Oxford Prize: She writes herself a different life by Susan Wigmore

One in which her mother doesn’t die tragically giving birth even though it means sacrificing any likeness to Mary Shelley. One in which her father spends weekends at home (like other dads) instead of showing people Grand-Design houses he wants himself. One in which her older brother isn’t in his room all day listening to Dark Side of the Moon but takes her cycling on the bike she’s cleaning now, upturned on the drive, just as a red car motors up the cul-de-sac towards her house, the one right at the end with the navy front door as if the road leads here and only here and the car has come for her.

It stops. Engine idling. Time tick, ticking over.
And her narrative trajectory goes into freefall, spiralling wordlessly —

until grabbed by
a gravitational pull so strong she’s like a moon compelled to orbit an unknown planet. 

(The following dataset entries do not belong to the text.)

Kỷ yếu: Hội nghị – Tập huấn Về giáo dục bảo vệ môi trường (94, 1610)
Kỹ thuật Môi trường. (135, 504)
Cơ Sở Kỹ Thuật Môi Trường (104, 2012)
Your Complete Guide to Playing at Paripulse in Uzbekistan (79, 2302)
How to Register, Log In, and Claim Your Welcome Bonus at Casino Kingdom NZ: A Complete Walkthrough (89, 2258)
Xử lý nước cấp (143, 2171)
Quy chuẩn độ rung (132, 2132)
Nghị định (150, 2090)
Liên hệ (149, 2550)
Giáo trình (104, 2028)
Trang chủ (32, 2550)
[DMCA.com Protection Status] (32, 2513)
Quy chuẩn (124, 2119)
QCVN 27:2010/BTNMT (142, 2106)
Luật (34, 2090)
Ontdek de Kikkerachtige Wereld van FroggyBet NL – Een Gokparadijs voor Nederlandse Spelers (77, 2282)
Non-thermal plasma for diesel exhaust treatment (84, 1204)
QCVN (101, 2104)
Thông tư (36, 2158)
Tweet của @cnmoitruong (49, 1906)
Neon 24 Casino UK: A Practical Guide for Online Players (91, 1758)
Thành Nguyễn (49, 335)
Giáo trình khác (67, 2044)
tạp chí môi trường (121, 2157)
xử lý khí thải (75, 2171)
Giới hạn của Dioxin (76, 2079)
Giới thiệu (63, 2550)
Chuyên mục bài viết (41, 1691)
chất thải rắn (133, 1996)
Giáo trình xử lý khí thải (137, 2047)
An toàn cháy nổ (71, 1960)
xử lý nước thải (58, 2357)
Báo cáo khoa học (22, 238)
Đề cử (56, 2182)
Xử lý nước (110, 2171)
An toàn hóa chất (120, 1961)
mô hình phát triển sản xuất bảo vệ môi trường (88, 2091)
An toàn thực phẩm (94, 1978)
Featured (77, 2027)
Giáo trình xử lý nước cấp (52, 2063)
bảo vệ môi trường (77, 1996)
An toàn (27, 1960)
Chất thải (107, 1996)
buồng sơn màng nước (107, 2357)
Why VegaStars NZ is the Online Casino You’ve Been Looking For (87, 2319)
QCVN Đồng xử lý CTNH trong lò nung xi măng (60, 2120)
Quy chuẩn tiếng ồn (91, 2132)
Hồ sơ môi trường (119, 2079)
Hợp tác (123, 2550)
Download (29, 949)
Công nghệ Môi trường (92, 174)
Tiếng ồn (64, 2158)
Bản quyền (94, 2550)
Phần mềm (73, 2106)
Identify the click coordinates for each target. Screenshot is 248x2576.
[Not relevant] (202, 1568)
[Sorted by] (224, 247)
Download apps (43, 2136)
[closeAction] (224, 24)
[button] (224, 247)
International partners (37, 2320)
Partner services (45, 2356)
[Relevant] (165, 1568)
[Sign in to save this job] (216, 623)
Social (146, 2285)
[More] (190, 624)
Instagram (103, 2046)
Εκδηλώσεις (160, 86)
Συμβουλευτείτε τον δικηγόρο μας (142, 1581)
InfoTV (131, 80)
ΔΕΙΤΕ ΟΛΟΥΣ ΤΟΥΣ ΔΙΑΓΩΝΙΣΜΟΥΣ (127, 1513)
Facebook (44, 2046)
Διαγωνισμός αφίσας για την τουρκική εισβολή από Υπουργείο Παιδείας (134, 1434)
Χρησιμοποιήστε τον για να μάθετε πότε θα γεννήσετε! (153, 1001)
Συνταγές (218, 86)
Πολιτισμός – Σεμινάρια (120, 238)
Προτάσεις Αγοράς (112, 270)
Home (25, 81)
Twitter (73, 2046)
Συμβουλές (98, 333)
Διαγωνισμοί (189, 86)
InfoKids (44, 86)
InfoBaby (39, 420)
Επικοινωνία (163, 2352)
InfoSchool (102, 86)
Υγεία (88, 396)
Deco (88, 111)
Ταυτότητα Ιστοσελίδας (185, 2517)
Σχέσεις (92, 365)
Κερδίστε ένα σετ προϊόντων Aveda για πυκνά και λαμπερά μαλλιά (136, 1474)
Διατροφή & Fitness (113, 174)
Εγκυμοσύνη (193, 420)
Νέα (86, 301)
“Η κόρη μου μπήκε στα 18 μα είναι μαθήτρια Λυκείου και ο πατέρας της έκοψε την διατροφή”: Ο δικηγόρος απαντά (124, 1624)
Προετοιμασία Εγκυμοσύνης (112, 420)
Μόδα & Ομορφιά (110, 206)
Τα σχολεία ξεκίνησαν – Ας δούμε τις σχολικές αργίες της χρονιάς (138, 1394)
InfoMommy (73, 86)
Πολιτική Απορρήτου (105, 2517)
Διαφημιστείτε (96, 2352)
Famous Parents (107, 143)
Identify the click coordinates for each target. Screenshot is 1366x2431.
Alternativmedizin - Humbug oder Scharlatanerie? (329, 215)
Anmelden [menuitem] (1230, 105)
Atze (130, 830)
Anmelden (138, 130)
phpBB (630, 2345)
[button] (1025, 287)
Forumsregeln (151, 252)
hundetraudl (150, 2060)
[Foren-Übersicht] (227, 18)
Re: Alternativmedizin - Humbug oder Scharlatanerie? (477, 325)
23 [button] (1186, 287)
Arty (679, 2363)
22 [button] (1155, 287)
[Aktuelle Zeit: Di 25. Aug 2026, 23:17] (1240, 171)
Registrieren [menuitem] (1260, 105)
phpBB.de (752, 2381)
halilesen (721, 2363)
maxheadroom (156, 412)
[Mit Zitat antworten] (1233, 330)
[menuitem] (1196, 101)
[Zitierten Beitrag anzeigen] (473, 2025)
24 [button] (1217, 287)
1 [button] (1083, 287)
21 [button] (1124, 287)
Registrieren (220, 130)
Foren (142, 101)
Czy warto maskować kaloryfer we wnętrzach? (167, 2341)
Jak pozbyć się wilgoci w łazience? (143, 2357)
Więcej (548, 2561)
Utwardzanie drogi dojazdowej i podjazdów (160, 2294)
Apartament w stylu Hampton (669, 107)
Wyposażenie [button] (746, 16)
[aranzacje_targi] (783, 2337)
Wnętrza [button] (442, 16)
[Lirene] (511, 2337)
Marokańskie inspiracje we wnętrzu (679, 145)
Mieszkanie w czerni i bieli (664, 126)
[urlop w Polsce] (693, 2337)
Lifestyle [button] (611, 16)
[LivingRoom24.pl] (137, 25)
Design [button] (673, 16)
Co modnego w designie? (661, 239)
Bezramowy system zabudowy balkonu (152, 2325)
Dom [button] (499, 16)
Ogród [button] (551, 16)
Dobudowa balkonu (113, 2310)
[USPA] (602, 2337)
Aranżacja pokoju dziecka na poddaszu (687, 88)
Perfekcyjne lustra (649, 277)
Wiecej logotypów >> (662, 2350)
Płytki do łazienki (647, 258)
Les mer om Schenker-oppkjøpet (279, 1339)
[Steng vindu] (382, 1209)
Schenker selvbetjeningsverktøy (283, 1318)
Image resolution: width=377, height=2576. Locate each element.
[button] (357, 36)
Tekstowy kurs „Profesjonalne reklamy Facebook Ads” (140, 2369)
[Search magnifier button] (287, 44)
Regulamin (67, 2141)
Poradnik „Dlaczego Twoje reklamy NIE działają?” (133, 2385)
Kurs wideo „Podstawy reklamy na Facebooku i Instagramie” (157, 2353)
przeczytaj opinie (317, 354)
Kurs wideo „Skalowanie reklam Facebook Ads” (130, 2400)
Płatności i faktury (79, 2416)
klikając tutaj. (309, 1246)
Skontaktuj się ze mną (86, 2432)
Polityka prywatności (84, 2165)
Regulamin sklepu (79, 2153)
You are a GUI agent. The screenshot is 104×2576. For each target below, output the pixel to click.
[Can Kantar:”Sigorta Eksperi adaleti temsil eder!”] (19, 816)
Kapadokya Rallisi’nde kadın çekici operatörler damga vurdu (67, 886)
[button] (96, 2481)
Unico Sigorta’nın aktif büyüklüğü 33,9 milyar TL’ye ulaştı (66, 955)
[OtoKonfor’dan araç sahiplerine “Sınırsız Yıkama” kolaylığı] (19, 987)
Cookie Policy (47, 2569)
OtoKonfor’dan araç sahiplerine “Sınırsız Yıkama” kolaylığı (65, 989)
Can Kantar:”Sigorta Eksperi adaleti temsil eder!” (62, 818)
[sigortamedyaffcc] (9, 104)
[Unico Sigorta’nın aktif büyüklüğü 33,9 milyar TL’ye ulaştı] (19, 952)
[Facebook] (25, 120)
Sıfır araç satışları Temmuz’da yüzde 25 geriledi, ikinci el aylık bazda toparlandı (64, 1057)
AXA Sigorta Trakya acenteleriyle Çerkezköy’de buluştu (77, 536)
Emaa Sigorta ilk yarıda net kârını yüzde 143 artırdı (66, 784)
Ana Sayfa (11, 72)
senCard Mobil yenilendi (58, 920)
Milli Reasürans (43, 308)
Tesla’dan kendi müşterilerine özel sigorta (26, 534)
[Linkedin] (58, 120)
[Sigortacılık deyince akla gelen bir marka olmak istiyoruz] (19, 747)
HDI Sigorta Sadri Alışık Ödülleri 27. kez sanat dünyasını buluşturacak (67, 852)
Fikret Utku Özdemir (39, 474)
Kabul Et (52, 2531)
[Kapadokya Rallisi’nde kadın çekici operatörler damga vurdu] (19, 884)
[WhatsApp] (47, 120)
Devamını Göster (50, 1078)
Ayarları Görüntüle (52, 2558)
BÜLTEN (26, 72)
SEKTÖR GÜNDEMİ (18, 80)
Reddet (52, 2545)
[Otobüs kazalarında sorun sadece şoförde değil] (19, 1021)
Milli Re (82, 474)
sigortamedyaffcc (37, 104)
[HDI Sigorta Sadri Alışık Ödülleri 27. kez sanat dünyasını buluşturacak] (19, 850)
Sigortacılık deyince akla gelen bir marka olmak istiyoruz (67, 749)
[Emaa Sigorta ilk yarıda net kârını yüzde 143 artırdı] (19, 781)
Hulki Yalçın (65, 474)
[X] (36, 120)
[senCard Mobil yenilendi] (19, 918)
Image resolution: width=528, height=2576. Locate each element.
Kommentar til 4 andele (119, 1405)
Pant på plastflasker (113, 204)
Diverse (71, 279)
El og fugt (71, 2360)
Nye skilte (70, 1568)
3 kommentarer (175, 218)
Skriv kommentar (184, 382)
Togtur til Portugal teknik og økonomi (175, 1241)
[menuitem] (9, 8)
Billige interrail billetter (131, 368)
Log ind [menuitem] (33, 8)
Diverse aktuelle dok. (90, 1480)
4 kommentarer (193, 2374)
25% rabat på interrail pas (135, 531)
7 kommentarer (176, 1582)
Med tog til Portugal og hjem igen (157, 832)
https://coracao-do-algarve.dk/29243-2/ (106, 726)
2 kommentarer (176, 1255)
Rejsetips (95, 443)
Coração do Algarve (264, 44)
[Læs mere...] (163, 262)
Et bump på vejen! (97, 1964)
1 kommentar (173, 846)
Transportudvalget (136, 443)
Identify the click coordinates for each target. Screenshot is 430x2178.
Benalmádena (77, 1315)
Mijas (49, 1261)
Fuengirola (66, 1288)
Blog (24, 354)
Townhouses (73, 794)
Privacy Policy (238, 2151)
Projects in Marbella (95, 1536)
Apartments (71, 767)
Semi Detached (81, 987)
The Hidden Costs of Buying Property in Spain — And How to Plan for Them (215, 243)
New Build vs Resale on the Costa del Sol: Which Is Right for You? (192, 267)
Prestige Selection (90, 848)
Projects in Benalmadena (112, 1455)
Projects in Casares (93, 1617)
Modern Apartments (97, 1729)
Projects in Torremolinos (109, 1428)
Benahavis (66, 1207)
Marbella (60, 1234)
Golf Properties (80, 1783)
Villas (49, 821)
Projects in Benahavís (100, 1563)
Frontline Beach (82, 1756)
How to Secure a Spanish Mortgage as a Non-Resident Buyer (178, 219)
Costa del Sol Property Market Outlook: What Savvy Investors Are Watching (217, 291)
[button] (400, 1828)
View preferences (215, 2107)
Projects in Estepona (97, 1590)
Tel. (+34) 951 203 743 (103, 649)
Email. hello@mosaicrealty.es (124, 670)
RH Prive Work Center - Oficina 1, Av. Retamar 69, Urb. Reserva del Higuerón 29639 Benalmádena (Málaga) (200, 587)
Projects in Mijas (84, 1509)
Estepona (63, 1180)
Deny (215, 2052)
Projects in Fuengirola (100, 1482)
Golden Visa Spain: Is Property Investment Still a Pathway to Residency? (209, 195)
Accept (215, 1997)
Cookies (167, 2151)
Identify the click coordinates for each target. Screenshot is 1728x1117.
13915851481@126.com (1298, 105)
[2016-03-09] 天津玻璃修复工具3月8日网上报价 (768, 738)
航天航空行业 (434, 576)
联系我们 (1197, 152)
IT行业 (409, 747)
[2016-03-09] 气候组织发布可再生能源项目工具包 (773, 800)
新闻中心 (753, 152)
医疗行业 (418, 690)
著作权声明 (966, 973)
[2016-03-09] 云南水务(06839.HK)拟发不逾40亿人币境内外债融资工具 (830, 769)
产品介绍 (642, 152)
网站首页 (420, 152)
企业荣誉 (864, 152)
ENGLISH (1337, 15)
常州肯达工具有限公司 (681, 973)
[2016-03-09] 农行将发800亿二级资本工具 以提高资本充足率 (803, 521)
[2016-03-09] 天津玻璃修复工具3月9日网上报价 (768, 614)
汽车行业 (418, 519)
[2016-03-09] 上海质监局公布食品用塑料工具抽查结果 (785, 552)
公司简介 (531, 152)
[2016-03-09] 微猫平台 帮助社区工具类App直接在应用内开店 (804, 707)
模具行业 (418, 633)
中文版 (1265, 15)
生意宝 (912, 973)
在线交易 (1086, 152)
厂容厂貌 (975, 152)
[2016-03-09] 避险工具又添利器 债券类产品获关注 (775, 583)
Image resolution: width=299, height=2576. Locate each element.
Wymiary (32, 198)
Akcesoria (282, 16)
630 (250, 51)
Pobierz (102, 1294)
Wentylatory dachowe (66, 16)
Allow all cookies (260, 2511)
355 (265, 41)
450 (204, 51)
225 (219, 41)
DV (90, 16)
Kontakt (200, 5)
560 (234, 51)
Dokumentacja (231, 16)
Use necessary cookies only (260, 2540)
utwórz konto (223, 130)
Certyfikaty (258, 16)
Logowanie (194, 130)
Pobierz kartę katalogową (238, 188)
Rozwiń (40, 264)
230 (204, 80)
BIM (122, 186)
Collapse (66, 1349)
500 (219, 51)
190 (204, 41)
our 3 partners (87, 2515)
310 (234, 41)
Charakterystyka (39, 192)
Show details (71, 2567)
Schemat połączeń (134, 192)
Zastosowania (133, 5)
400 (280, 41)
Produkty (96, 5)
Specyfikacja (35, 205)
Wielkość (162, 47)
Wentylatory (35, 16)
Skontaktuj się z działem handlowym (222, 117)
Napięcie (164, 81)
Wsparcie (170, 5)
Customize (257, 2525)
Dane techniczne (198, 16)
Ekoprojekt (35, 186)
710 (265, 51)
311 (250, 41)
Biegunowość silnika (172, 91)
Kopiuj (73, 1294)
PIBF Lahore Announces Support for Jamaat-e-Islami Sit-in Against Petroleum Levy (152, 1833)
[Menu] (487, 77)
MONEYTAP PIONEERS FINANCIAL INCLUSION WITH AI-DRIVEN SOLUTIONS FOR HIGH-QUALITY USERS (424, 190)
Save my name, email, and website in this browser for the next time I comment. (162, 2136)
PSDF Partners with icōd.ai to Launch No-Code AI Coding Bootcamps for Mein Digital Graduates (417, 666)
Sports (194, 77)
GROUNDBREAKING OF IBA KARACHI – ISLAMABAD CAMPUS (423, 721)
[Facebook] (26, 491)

Because this is where she gets in the car. 
Because yes, she would like to go for a spin and the driver looks so hauntingly familiar, like a wayward maiden aunt she didn’t know she had, with a snake tail necklace, fringing on her jacket and two Diet Cokes up front. (Though they need something stronger, the woman says, now she’s old enough, if not quite legally, to make the world spin.)

If the girl had vocabulary enough, she’d say planetary gears in the car’s transmission keep it moving optimally, but the best she can manage is it floats. So they float to the Spar on the edge of town where the woman hands her a Take That tote; she’ll need it, though she won’t be shopping exactly. And while the woman talks rum with the shopkeeper, the girl takes chicken sandwiches and crisps and fat black grapes, mindless of a business owner’s need to balance the books.

They picnic by the reservoir in long, summer-scented grass beyond a danger sign. Arctic terns swoop over the water. Just passing through, says the woman with tanned feet so effortlessly bare. There’s Bacardi and Coke in paper cups and the lurch of the world. Splashes of sunshine through trees bright as revelations. 

And there’s the time it takes the girl to unbuckle her sandals. 

Because here is where she realises something of Mary Shelley might yet linger in the narrative of her life. So she swims, naked, slick-skinned, rising through rings on the water’s surface to take oxygen from the air, warmed by rum and the thrill of drinking it despite knowing, for now at least, the road leads home. 

Other than the angle of the sun, nothing has changed in the cul-de-sac when the red car pulls up at the kerb. The bike is how she left it and she spins its front wheel like a game of chance at the fair, letting it whir to a stop before tossing her sandals in the bin. She knows without seeing the woman is watching, knows without hearing the car is floating away. And she walks back into her old life, the one in which no one has noticed her absence, bare feet on cool grass, cotton dress awry, the touch of a hand still warm on her arm. 


Both a ghost story and a familial love story, “She Writes Herself a Different Life” perfectly captures the sweet, wild places grief may take us.

Deesha Philyaw

This queer awakening is a gem. A beguiling aunt lookalike stops by in a red car and offers a ride and a picnic. This quick detour from life’s routines results in a transformed internal life—a metamorphosis that does not require a witness.